It all started as a problem. Without the resources of a physical museum, there was nowhere to display the stories and memorabilia TAHS’ 50-plus membership was uncovering about the island state’s rich, scantly-known aviation history. Under the auspices of an Arts Tasmania program, solving the conundrum “took on a life of its own”, says Melissa Smith. A partnership between TAHS and the Furneaux Museum was formed. A series of novel Zoom meetings (thanks Covid) held over 18 months helped bring the groups together. From there, the decision to skip the bricks and mortar museum route and go on the road as a travelling exhibition was conceived and birthed.
“What we’ve tried to get across,” says Andrew Johnson, “is the bravery and courage of these early pilots who were flying in really simple aircraft made of timber and fabric and a few wires with pretty basic engines and very few instruments. There was no weather forecasting, so the weather is what they saw. It was all by feel. A slide, a skid or yaw was best felt through your bottom on the seat. That feel was literally experienced in the seat of your pants.”
Johnson has transferred that feel into the exhibition design itself, with its plywood, aluminium, steel wire and canvas construction, and a central structure modelled on the fuselage of early aircraft.

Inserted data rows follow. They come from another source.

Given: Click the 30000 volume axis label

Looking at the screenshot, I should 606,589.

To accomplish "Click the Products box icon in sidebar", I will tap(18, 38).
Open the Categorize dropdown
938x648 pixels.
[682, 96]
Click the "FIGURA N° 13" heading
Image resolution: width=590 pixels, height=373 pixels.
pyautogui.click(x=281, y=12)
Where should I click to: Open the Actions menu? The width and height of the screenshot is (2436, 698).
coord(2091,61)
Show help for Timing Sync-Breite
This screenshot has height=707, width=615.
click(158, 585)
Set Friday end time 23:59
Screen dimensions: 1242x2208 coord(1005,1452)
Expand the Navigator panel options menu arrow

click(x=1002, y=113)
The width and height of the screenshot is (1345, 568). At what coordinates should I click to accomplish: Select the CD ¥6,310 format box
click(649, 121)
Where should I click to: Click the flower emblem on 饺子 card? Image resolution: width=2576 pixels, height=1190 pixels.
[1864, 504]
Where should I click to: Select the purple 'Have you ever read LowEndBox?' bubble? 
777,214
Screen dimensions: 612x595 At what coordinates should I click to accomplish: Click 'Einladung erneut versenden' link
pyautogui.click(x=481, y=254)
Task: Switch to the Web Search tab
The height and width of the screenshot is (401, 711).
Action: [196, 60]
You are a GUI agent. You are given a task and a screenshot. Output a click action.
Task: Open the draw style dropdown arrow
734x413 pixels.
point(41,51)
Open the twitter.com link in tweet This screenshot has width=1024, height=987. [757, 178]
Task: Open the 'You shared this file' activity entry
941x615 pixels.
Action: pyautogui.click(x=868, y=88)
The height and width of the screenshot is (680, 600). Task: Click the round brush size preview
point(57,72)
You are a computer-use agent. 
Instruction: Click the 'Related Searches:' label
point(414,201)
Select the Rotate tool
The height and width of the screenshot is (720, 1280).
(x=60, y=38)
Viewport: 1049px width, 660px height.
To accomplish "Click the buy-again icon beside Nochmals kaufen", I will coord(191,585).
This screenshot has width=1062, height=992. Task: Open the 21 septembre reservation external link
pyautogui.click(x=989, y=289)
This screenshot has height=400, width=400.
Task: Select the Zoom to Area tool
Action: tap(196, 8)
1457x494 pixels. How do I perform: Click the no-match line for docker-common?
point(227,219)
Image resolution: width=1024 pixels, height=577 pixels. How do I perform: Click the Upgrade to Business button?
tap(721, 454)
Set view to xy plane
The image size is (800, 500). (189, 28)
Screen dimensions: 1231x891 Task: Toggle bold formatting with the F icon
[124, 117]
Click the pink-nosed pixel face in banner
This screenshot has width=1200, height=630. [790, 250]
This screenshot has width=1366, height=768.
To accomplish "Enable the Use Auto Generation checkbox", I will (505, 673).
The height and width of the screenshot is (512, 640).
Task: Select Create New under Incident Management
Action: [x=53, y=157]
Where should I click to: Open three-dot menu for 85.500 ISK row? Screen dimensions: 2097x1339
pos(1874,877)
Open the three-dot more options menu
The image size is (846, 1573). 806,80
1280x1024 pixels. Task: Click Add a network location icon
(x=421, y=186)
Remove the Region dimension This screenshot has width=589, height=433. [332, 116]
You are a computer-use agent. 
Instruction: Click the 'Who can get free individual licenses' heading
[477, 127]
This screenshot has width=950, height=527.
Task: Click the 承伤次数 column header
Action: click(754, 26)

In Fiona Stewart, a Flinders Island-based professional graphic designer, central casting was complete. She remembers her father, Dr Robert Stewart, a flying doctor to Cape Barren Island for 30 years, “sometimes having a fly”, landing in those days on the runway with Reg Munro, “a famous pilot in that era”.
It’s only since working on the exhibition design that Stewart has realised her dad was actually a qualified pilot. “I thought it was the ‘80s, it was ‘the wild west’, he flew the plane, that sort of thing happened over here, but I found out only recently that he actually got his pilot’s license. He was officially a flying doctor!”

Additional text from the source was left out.